Scott Frey searching for his father's military past 2.4

Posted in 2009 February

Donald Frey never did say much about his service in the U.S. Army, but he left a lot of memorabilia behind. Now his son, Scott, is trying to put the pieces together and get a better picture of his father’s military past.korean.medal.frey.jpg

“Dad never talked about his service,” Scott said. “I never even knew he was in the Coast Guard until I found his discharge papers.”

After patrolling the Great Lakes with the Guard, Don was drafted into the Army and first served in post-World War II Germany, followed by duty in Korea. He was discharged as a corporal in December 1953 at the end of the war in Korea.

Scott has puzzled out parts of his father’s past by looking through what was left behind. There are Army medals from Germany, military currency from Korea, a small field compass that was manufactured in Gladstone, Mich., plus badge, buttons and insignia.

 Scott has sought help at the Veteran’s Affairs office in Adrian and learned his father was eligible for the Korean Service Medal—an honor bestowed 50 years after the fact to thousands of veterans from that era.

It was discovered at the veteran’s office that Don was entitled to two other medals.

The collection of memorabilia now includes a Letter of Appreciation from former South Korean president Kim Dae-Jung issued in 2000 on the 50th anniversary of the outbreak of hostilities; a Certificate of Recognition from Robert Gates for service in the Cold War era; and a certificate from former U.S. President George W. Bush honoring Don’s service following his death in 2003.

Don’s uniform and the uniform worn by his father during World War I were donated to a museum in Illinois.

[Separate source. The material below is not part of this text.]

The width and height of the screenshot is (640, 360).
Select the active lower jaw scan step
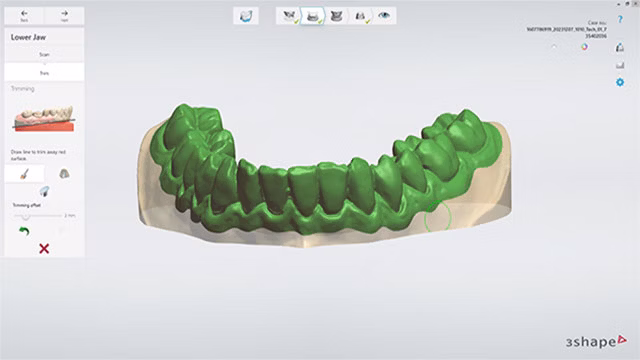[x=313, y=16]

Three of Don’s five older brothers were held as prisoners of war during World War II.

“He never talked about it and he never had any guns in the house,” Scott said, “but he did know how to fight. He taught us boys how to take someone down.”

Scott will continue to collect pieces of the past and pass the knowledge on to his son.

“My boy had no clue about what guys went through [in Korea],” Scott said.

That’s a part of war that often isn’t discussed.